The size of some datasets (Kannada, Tamil and Telugu) is not very large and there is a need to develop large datasets for these scripts. A new large Urdu manuscript database was collected at the Center, which contains 60,329 isolated digits, 12,914 digit sequences with/without decimals, 1,705 special symbols, 14,890 isolated characters, 19,432 words (mainly financial related) and 318 Urdu dates in various patterns. for Pattern Recognition and Machine Intelligence (CENPARMI), Canada [Sagheer et al. The set of 156 characters shown in this collection includes, in addition to independent vowels and consonants, also compound characters and vowel diacritics that appear as separate characters to the left or right of the base consonant prevent.

An offline version of the data is available in the form of two-level TIFF images, generated from the online data using simple piecewise linear interpolation with a constant thickening factor applied.

SOME GENERAL OBSERVATIONS

Better Pre-Processing for Higher Accuracy
Selection of Features
Resolution of Most Confusing Characters
Research Related to Word Recognition
Coordination Among Researchers
Research Related to Handwritten Word Spotting
Classiﬁer Combinations
Script Speciﬁc Observations
Access to Research Materials
Reliability Measure of the System

Thus, the preprocessing of the character image is an important step before the feature extraction and classification step. A review shows that the histogram of the directional elements, of both local contour and gradient, is widely used for character recognition. For example, using script-based functions will certainly increase the accuracy of the OHR system.

Also, combining multiple classifiers considering complementary features can significantly improve the reliability of the recognition system and this should be studied for Indian regional scripts. Due to different people's writing styles, Stoke-based functions may not produce good results. Generally, these character pairs or triplets have a very small distinguishing feature, as we can see in the printed version of the characters.

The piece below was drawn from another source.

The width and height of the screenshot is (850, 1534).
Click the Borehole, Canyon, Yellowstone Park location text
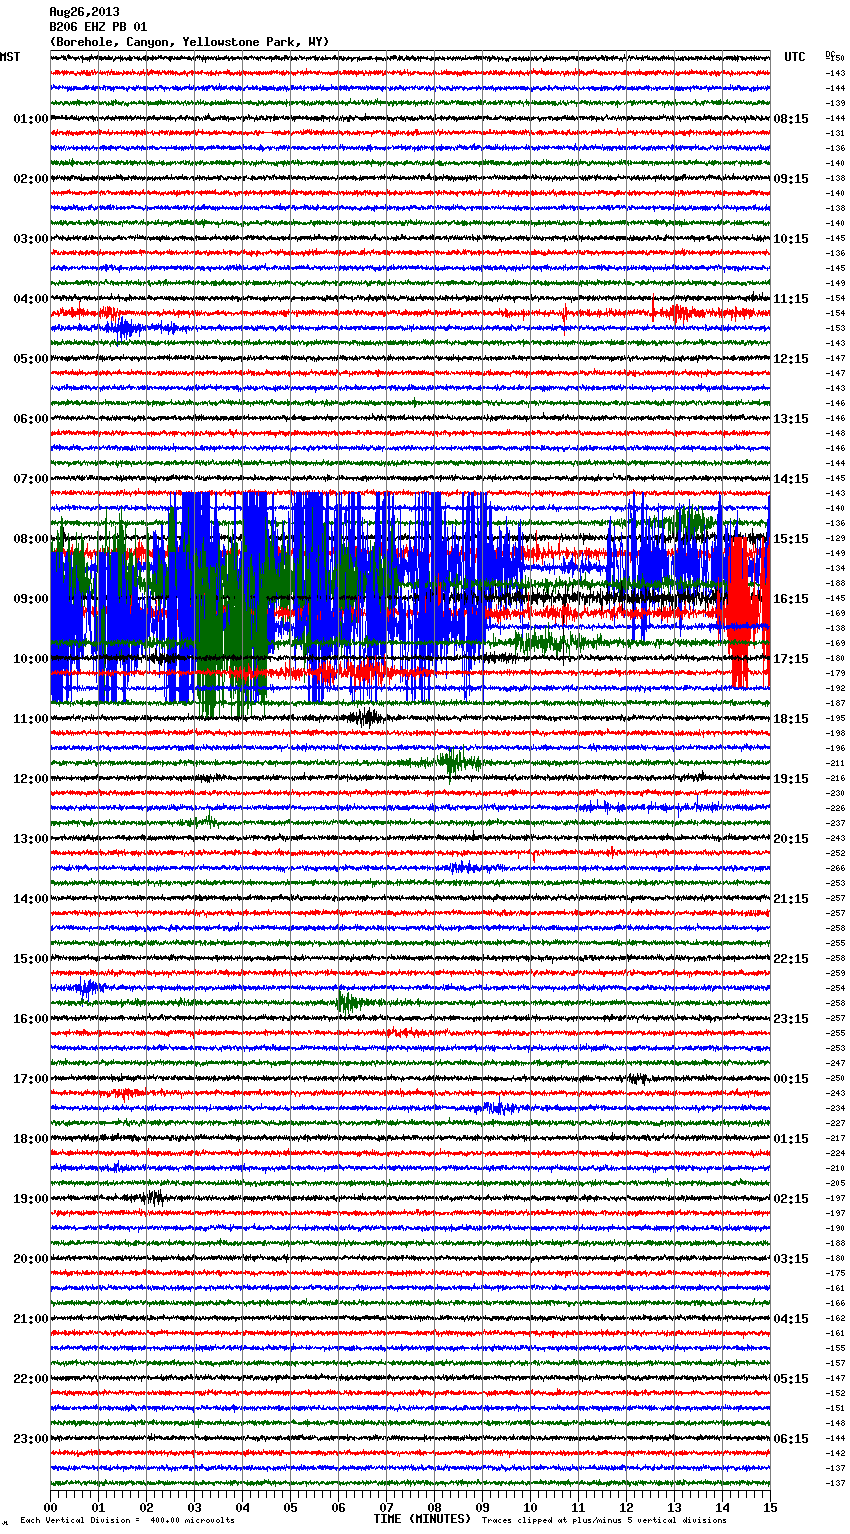189,42
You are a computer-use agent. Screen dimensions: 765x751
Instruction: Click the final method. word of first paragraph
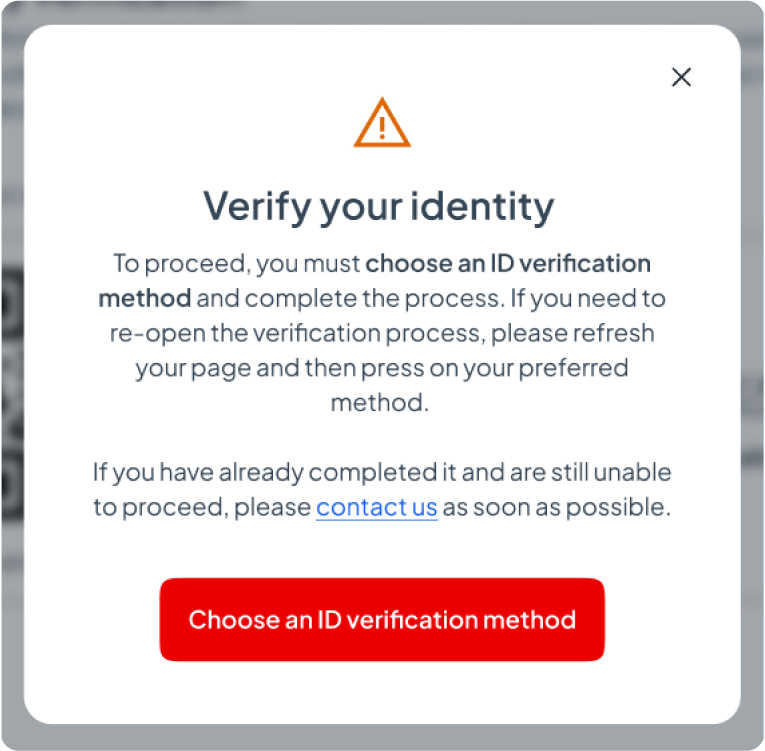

Many of the researchers conduct short-term research as part of their academic program. Many of the ancient and historical achievements are written by hand and such techniques will certainly be useful to historians and language students. Many of the works associated with the regional OHR script are not available online for evaluation, as many researchers prefer to publish their works at local conferences and workshops.

Most authors working on the OHR Indic script have not provided any indication of the reliability of their systems.

CONCLUSIONS

This article presents a review of research related to offline recognition of handwritten characters of Indian regional scripts. On Handwritten Bangla Character Recognition, InProceedings of the Indian Conference on Computer Vision, Graphics and Image Processing (ICVGIP'06). In Proceedings of the Conference of the Institute for Computer Science, Social Informatics and Telecommunication Engineering (ICST'08).

Proceedings of the 2nd International Conference on Emerging Trends in Engineering and Technology (ICETET'09). A broken Bangla number merging and recognition system for Indian postal automation, Indian Proceedings of Conference on Computer Vision, Graphics and Image Processing (ICVGIP'04).